Перед ними поперек улицы стояло такое низенькое здание, что, казалось, оно наполовину ушло под землю. Дверные косяки и оконные рамы были покрыты замысловатыми витыми узорами. Стены украшали нарисованные овалы с вписанными в них кругами, словно множество грубых набросков лиц с кричащими ртами.
– Тридцать лет – большой срок. А если она умерла?
– Такие, как матушка Рвагга, – они как корни дуба – чем старше, тем прочнее. – Марк постучал в дверь, та со скрипом приоткрылась. Светлые, но дикие глаза на уровне талии кендара уставились на них из проема. – Можем ли мы увидеть Земляную Женщину? – спросил Марк. – Я принес ей подарок.
Дверь распахнулась. Оборванная тощая девочка на секунду замерла на пороге, прежде чем скрыться с глаз. За ней зашевелилась темнота.
– Подарок! – прокаркал хриплый жадный голос. Несказанно грязная рука высунулась из тени и поманила сморщенным старческим пальцем. – Дай!
Марк вынул из-за пояса маленький кожаный сверток. Пакетик быстро вырвали из его рук, и с ним комок мрака быстро вразвалочку удалился. Нагнувшись, чтобы не стукнуться о косяк, Марк вошел внутрь, Джейм за ним, а Жур, как всегда, прижался к ноге.
Несколько ступенек вели вниз к земляному полу большой низкой комнаты. Воздуха, казалось, не было вовсе – его заменяли пыль и дым из трех чадивших очагов. Как только глаза приспособились к полумраку, Джейм увидела, что немногочисленный скарб жмется к стенам – может, из-за нерегулярного мытья пола, который бороздили длинные земляные гряды, впадины, где копилась вода, и даже беспорядочные кучки камней.

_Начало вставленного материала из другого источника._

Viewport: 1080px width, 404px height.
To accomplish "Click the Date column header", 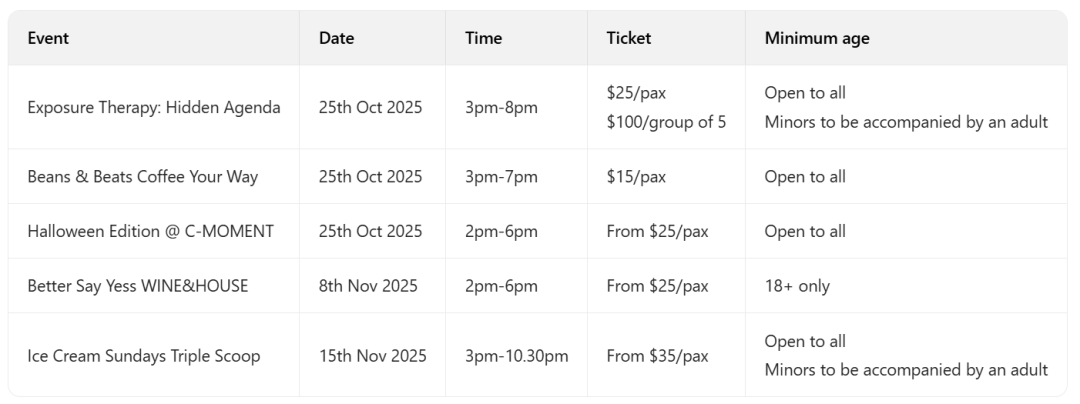I will click(336, 39).
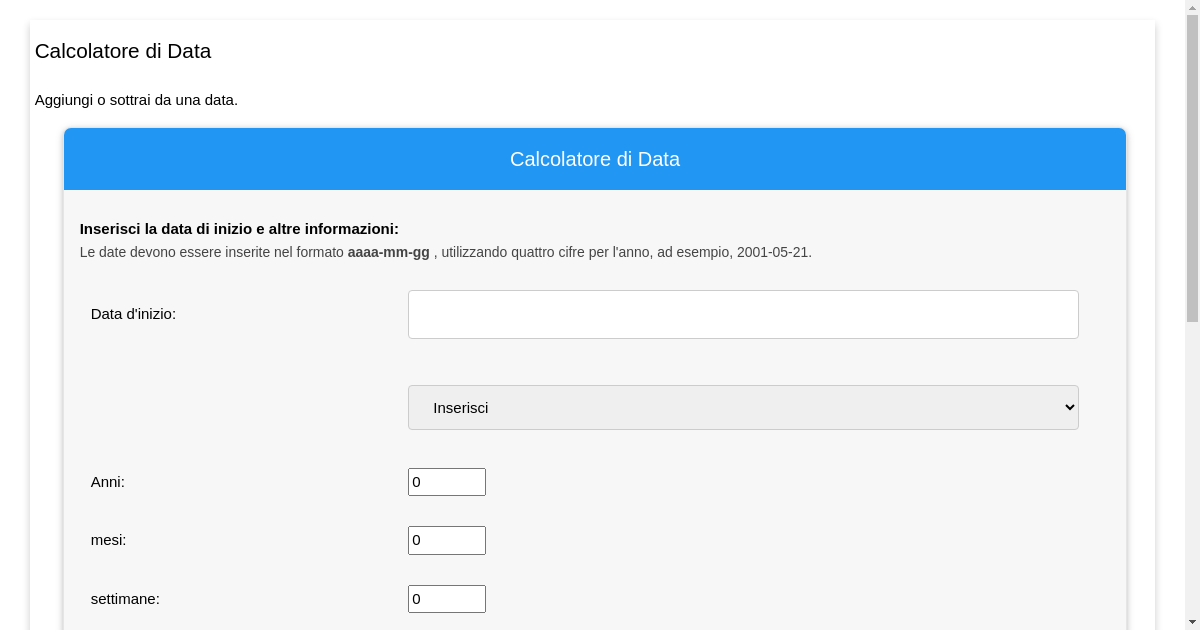
Task: Click the top-left Calcolatore di Data page heading
Action: [123, 51]
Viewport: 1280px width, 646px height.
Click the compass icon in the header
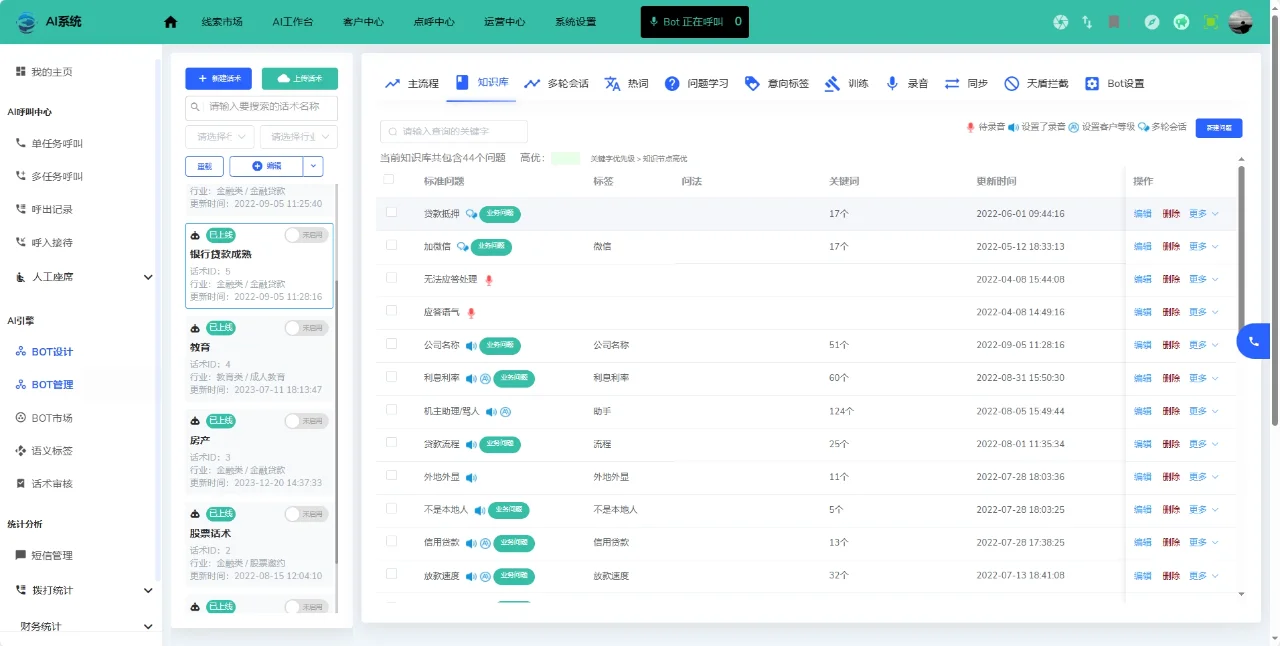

Матушка Рвагга ходила среди этого беспорядка, сжимая подарок Марка. В мутном свете комнаты она напоминала покинутое гнездо галки – все лоскутки ее одежды были скреплены между собой блестящими безделушками, веточками и чем-то очень напоминавшим засохшую тину. А еще у нее были такие грязные уши, каких Джейм в жизни не видела. На секунду Земляная Женщина застыла, нерешительно покусывая нижнюю губу. Потом с хриплым радостным криком устремилась в северо-восточный угол избушки, открыла принесенный мешочек, вывалила на пол его содержимое, оказавшееся комками грязи, шлепнулась рядом и прижала ухо к земле.